In an effort to regain control, and not sound like some gibbering idiot, the facts are a little more prosaic. Singer Justin Toland is not only effortlessly cool, he can sing tracks like “Accents” like he was born to do it, while his guitar sound gives the thing a Credence Clearwater Revival feel. The bluesy and dark “Think Twice” not only features the finest fuzzy guitar solo of the year, it also distills the very essence of the record as a whole in its first line. “I live my life,” offers Toland, “Don’t even have to think twice.”
It’s precisely this attitude that means songs like “When I See My Light” sound absolutely and completely natural, and the simple boogie of “Good Kind Of Woman” is elevated into something very special by its hook.
If that’s the sex, then “Good Pills” is the drugs. And the rock and roll?

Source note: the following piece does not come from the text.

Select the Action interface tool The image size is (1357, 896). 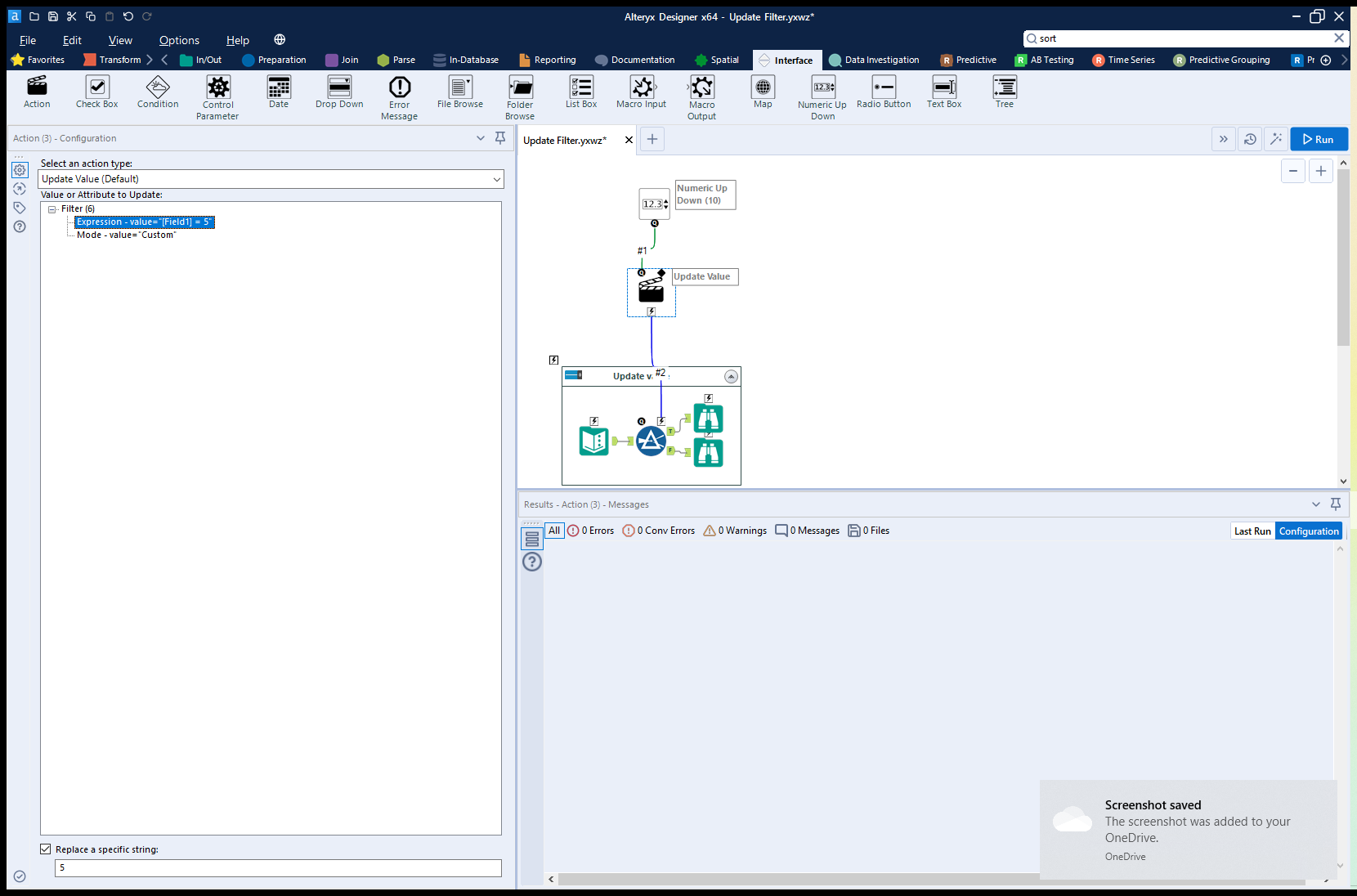[x=36, y=92]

Behave! That’s a given. “Plain” is purely and simply a pure and simple piece of classic rock and even the two ballads here are superb.
One of them, “The Voices” is countryfied and if the other, “Dust” – which ponders our place in the cosmos is a little more out there, then both sound like they were conceived in the desert under the stars.
And then, just when you think it can’t get any better along comes the title track to finish things. Almost as if it’s saying: “we are this good, it’s not a trick.”
“White Horse” is an album that’s astounding in almost every single way. Rock n roll probably doesn’t need someone to come racing in on a trusty steed to save it, the old boy is still in pretty good health, even after all these years. That said, if rock n roll was feeling a bit depressed and you wanted someone to remind it how good it has been and can still be, then this might be the album to cheer it right up.
Ladies and gentlemen, Dirty Streets.